I took a mouthful and let it trickle down the back of my throat. It seeped pleasantly through my mucous membranes, hit bottom, and rose up in a puff of soothing, amber-colored smoke that filled all my crevices and began to extend warm, soothing tendrils round the source of my discomfort.

“Oooooo,” I said, sighing, and taking another sip. I closed my eyes, the better to appreciate it. An Irishman of my acquaintance had once assured me that very good whisky could raise the dead. I wasn’t disposed to argue the point.

“That’s wonderful,” I said, when I opened my eyes again. “Where did you get it?” This was twenty-year-old Scotch, if I knew anything about it—a far cry from the raw spirit that Jamie had been distilling on the ridge behind the house.

“Jocasta,” he said. “It was meant to be a wedding gift for Brianna and her young man, but I thought ye needed it more.”

“You’re right about that.”

We sat in a companionable silence, and I sipped slowly, the urge to run amok and slaughter everyone in sight gradually subsiding, along with the level of whisky in the flask.

The rain had moved off again, and the foliage dripped peacefully around us. There was a stand of fir trees near; I could smell the cool scent of their resin, pungent and clean above the heavier smell of wet, dead leaves, smoldering fires, and soggy fabrics.

“It’s been three months since the last of your courses,” Jamie observed casually. “I thought they’d maybe stopped.”

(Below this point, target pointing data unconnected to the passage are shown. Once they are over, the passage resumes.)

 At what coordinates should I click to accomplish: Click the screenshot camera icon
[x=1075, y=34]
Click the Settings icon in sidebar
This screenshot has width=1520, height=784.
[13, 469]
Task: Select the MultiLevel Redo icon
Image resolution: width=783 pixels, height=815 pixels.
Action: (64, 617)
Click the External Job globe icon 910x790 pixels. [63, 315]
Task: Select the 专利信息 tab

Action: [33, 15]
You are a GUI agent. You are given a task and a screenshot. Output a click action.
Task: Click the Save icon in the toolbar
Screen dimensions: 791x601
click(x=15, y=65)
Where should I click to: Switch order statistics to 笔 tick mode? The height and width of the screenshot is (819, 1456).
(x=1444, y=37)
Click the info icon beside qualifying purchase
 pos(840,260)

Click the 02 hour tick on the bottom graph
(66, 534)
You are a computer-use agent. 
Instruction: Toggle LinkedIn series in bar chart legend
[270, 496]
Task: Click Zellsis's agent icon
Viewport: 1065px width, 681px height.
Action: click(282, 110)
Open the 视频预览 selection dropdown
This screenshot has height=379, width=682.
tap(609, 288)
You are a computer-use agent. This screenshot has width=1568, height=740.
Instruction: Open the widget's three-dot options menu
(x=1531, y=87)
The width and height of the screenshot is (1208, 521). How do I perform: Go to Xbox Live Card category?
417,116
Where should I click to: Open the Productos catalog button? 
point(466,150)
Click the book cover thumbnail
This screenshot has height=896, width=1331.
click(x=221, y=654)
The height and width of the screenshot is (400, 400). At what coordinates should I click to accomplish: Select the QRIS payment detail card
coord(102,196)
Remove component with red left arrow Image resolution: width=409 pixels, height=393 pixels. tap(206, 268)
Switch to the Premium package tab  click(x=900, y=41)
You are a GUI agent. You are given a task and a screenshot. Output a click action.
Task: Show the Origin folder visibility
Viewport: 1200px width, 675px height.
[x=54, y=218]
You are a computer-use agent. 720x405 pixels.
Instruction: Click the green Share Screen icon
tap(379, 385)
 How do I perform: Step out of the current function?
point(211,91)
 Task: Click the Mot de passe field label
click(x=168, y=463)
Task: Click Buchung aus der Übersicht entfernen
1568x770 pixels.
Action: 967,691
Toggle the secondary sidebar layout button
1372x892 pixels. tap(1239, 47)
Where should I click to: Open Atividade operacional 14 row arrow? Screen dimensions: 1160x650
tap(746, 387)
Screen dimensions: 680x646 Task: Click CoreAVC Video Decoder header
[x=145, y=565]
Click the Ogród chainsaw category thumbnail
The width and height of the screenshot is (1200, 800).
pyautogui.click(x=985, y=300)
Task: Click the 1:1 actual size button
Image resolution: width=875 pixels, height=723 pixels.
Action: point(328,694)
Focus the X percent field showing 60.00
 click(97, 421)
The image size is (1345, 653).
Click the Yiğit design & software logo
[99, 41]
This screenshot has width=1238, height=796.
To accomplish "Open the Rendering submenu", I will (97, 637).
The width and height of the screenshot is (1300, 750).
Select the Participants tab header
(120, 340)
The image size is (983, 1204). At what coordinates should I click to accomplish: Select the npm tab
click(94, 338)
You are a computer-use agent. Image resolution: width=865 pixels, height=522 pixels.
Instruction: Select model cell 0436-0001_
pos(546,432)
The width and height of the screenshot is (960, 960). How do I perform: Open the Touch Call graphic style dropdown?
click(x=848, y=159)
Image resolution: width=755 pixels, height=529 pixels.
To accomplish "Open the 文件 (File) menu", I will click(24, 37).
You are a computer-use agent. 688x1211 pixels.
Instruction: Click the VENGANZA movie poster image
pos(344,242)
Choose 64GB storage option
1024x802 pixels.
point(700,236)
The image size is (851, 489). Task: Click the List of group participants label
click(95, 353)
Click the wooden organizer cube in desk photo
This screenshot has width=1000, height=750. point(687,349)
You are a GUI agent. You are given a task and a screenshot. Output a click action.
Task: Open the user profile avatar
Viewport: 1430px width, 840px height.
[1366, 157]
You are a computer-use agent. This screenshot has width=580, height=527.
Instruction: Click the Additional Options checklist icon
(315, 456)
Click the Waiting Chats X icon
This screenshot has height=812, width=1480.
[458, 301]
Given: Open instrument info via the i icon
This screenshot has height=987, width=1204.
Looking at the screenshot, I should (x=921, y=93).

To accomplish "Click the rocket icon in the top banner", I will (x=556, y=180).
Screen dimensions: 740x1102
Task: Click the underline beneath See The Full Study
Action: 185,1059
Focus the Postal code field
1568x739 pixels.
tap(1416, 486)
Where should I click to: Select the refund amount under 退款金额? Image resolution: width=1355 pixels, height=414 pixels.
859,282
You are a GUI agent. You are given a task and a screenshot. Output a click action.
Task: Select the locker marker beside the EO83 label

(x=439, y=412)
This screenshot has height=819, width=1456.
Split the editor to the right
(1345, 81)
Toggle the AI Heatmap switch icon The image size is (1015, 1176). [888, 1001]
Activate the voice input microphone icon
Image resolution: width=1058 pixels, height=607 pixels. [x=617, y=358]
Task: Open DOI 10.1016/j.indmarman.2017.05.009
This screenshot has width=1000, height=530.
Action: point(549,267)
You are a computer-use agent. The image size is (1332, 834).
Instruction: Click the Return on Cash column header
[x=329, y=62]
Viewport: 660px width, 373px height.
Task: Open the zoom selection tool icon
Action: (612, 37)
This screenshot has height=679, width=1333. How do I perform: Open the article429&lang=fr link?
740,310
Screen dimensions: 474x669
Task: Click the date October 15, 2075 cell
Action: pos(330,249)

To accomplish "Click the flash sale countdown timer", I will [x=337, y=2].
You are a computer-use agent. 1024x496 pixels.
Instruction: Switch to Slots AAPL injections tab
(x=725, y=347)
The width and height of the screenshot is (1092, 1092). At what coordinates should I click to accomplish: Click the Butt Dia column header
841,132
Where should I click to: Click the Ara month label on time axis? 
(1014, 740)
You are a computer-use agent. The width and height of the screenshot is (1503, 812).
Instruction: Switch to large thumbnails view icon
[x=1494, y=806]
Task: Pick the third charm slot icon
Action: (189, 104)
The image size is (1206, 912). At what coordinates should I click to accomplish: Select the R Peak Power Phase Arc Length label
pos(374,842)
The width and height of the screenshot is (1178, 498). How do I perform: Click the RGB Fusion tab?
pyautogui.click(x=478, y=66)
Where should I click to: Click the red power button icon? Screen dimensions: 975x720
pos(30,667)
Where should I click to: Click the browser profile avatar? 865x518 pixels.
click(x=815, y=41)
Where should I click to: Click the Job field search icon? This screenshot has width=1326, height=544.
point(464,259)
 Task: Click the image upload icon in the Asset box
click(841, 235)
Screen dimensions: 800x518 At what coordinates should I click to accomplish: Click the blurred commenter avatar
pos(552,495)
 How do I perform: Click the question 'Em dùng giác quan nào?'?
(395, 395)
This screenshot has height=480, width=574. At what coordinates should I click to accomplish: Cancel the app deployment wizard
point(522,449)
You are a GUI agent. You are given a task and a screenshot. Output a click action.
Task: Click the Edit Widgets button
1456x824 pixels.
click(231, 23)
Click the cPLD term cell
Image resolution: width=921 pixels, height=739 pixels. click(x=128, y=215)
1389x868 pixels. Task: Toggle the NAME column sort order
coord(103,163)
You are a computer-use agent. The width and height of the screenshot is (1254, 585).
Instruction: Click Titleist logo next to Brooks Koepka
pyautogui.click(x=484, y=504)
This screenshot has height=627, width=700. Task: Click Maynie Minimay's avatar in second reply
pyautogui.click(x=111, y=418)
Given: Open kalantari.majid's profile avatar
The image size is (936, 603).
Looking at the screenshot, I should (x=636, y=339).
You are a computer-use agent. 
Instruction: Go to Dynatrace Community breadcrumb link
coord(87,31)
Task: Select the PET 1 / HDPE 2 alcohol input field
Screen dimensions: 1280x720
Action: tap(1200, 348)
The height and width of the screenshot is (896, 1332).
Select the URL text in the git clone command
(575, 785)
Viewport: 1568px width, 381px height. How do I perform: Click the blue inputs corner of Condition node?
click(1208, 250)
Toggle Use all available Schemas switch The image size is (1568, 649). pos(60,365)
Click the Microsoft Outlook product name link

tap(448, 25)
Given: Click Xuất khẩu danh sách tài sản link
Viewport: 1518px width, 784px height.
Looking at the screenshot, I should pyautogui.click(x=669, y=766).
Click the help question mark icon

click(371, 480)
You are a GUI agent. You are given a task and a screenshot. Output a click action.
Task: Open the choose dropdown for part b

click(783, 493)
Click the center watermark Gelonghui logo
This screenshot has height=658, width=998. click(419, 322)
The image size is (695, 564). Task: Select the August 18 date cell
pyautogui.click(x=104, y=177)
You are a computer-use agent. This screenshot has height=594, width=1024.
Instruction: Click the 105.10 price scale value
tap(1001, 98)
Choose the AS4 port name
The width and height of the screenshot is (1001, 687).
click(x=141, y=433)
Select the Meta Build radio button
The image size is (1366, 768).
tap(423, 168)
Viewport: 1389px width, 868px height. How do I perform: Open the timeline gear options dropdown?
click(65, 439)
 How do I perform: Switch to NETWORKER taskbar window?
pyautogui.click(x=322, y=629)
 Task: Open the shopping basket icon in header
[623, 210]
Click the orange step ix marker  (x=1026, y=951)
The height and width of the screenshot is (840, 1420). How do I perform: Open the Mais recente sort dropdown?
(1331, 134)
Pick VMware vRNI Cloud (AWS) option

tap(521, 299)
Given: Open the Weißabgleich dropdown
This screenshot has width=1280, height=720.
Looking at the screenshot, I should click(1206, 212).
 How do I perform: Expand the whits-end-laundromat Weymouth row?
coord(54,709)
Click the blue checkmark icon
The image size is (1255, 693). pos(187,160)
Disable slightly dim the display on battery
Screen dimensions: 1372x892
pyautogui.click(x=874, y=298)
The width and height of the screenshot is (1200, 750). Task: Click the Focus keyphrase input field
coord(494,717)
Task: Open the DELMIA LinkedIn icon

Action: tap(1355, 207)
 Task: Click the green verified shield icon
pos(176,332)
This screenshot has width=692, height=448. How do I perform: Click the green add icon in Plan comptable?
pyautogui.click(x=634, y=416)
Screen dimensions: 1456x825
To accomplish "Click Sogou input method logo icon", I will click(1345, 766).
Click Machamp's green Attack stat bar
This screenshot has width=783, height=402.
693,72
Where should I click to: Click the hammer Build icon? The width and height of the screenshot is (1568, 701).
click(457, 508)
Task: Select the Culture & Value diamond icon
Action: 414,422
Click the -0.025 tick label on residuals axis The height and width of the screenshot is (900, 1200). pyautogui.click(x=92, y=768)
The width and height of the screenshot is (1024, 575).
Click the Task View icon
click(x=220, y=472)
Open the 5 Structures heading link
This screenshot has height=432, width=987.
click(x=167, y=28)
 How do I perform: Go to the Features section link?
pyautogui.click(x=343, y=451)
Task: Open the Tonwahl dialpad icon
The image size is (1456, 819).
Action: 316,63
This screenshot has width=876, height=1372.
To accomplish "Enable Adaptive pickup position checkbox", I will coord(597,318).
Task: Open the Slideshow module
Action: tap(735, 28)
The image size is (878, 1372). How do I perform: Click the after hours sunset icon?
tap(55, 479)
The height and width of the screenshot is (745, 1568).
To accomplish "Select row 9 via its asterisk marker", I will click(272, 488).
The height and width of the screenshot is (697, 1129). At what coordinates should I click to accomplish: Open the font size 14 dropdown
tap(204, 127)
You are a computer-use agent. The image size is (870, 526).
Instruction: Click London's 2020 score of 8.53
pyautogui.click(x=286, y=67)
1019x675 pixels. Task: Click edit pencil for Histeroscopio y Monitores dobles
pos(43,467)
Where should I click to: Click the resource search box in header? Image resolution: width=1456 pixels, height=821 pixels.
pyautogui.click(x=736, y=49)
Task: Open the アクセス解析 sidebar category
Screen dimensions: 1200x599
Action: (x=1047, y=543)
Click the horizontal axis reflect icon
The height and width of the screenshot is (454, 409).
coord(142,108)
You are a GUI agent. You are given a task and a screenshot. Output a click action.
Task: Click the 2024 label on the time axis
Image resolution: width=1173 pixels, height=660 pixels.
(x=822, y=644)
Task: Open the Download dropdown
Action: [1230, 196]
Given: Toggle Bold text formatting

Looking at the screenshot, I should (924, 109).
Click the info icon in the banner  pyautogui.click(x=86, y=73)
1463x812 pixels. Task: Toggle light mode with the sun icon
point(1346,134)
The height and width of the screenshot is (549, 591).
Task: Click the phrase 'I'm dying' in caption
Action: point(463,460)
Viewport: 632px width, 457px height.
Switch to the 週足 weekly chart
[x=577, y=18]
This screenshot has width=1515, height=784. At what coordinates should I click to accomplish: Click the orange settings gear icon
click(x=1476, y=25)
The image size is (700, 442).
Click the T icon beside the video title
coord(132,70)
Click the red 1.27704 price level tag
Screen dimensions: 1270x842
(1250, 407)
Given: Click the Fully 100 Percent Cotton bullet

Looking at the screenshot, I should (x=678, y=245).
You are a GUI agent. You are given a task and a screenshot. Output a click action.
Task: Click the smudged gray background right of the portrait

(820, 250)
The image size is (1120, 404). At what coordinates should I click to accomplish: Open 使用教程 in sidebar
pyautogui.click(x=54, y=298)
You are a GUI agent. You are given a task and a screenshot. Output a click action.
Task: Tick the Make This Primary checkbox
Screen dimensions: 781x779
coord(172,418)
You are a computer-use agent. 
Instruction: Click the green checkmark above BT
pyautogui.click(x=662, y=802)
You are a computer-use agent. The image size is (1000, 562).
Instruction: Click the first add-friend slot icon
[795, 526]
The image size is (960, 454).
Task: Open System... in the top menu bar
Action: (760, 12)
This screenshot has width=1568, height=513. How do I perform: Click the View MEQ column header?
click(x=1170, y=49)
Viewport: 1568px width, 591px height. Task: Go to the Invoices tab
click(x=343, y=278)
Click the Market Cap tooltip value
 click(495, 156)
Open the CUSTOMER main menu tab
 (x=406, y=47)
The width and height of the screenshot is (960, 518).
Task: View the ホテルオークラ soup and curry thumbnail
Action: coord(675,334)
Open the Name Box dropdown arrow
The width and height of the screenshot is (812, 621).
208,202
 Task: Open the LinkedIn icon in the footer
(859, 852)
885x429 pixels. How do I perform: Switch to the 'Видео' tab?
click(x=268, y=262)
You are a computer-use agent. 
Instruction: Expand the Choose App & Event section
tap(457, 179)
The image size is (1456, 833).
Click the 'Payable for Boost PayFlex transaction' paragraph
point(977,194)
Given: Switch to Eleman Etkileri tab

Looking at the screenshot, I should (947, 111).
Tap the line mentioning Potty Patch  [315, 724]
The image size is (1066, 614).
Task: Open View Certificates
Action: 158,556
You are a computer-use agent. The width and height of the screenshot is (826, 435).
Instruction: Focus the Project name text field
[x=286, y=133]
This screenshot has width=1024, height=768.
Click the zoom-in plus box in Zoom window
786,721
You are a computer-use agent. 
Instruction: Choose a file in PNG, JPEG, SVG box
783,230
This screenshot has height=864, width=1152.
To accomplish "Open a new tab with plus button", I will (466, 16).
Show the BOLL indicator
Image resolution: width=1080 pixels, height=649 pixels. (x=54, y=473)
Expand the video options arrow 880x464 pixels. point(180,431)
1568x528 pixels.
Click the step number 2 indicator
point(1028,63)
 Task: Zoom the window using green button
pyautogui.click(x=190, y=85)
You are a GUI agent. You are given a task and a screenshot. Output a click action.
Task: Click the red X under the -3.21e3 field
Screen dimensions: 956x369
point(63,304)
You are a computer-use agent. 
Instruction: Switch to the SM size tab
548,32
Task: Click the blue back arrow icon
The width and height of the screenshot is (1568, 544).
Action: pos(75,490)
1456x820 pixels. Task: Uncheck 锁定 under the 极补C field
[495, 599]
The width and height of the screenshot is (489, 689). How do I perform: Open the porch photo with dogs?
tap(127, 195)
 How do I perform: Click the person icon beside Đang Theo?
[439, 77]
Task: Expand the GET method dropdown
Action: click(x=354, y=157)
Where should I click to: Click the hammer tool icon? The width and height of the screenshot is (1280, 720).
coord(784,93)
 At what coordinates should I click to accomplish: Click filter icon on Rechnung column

I was always a trifle taken aback to realize how acutely he observed such things—but he was a farmer and a husbandman, after all. He was intimately acquainted with the gynecological history and estrus cycle of every female animal he owned; I supposed there was no reason to think he’d make an exception simply because I was not likely either to farrow or come in heat.

“It’s not like a tap that just switches off, you know,” I said, rather crossly. “Unfortunately. It just gets rather erratic and eventually it stops, but you haven’t any idea when.”

“Ah.”

He leaned forward, arms folded across the tops of his knees, idly watching twigs and bits of leaf bobbing through the riffles of the stream.

“I’d think it would maybe be a relief to have done wi’ it all. Less mess, aye?”

I repressed the urge to draw invidious sexual comparisons regarding bodily fluids.

“Maybe it will,” I said. “I’ll let you know, shall I?”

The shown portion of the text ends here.